Viewing Delete History

Use the SHOW DELETE statement to view records of completed delete operations.

Syntax

SHOW DELETE [FROM db_name];

Example

mysql> SHOW DELETE FROM test_db;
+-----------+---------------+---------------------+-----------------+----------+
| TableName | PartitionName | CreateTime | DeleteCondition | State |
+-----------+---------------+---------------------+-----------------+----------+
| empty_tbl | p3 | 2020-04-15 23:09:35 | k1 EQ "1" | FINISHED |
| test_tbl | p4 | 2020-04-15 23:09:53 | k1 GT "80" | FINISHED |
+-----------+---------------+---------------------+-----------------+----------+
2 rows in set (0.00 sec)

Performance Recommendations

The performance characteristics of DELETE on different table models are as follows:

Table modelExecution speedImpact on queriesRecommended scenarios
Detail table (Duplicate Key)FastA large number of deletes in a short time affects query performanceControl delete frequency
Aggregate table (Aggregate Key)FastA large number of deletes in a short time affects query performanceControl delete frequency
Primary-key table (Unique Key)Slow for large-range deletes (converted to INSERT INTO)A large number of deletes in a short time has limited impact on query performanceSuitable for frequent delete scenarios

FAQ

Q1: When I run DELETE, an error reports that a partition must be specified. What should I do?

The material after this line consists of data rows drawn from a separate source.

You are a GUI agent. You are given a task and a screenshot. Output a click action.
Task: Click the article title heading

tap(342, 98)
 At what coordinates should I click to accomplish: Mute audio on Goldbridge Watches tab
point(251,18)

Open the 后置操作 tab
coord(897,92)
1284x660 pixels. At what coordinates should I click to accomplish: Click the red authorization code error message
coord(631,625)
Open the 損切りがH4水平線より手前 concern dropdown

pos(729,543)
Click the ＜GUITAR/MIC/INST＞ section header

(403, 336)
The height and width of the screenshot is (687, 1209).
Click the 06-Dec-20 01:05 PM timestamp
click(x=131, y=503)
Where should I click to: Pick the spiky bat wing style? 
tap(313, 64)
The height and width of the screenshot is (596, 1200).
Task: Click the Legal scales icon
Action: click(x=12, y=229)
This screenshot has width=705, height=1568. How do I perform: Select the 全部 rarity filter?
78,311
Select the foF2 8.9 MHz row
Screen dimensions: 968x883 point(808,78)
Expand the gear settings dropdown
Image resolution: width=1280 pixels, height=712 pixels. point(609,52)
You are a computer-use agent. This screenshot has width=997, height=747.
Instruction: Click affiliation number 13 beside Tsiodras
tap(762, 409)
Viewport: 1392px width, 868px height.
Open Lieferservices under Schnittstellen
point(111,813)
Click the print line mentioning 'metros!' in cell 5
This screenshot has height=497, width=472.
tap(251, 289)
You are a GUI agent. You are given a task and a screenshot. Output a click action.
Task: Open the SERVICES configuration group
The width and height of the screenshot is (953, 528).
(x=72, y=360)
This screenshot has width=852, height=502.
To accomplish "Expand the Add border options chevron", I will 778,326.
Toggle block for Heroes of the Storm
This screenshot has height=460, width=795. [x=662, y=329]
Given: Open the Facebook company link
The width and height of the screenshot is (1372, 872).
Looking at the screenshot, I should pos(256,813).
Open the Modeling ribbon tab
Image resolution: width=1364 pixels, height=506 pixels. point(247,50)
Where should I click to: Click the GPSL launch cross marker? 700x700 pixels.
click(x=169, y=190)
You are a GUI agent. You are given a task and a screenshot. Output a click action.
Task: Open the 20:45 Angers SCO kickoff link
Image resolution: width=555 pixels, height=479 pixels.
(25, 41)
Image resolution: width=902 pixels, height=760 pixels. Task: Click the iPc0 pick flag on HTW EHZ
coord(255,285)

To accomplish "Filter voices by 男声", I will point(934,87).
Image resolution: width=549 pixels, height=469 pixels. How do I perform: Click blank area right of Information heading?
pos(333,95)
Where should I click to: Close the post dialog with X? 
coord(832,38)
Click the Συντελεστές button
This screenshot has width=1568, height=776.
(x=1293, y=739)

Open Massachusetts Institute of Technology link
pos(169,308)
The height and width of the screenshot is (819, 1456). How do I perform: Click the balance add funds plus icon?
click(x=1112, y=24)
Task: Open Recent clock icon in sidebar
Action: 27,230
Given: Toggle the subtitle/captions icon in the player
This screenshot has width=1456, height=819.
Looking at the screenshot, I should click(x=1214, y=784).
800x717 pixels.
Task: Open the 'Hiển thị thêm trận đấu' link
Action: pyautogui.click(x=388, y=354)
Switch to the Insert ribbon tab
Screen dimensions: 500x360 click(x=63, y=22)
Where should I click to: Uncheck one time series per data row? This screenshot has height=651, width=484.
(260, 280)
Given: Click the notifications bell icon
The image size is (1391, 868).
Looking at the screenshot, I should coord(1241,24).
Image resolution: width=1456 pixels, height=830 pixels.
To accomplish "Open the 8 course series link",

For non-Unique partitioned tables, when the conditions do not include the partition column or use not in, Doris cannot infer the partition. You can:

  • Explicitly specify PARTITION in the DELETE statement.
  • Or set the session variable SET delete_without_partition = true so that the delete applies to all partitions.

Q2: Can I delete on non-Key columns of an aggregate table?

No. Aggregate tables only allow delete conditions on Key columns.

Q3: Which table models does the USING clause support?

Only Unique Key model tables are supported as the delete target.

Q4: What if there are too many elements in an IN predicate and an error is reported?

Adjust the max_allowed_in_element_num_of_delete configuration to raise the maximum allowed number of elements (default 1024).

Q5: What if a delete times out?

Use SET insert_timeout = xxx (in seconds) to increase the timeout.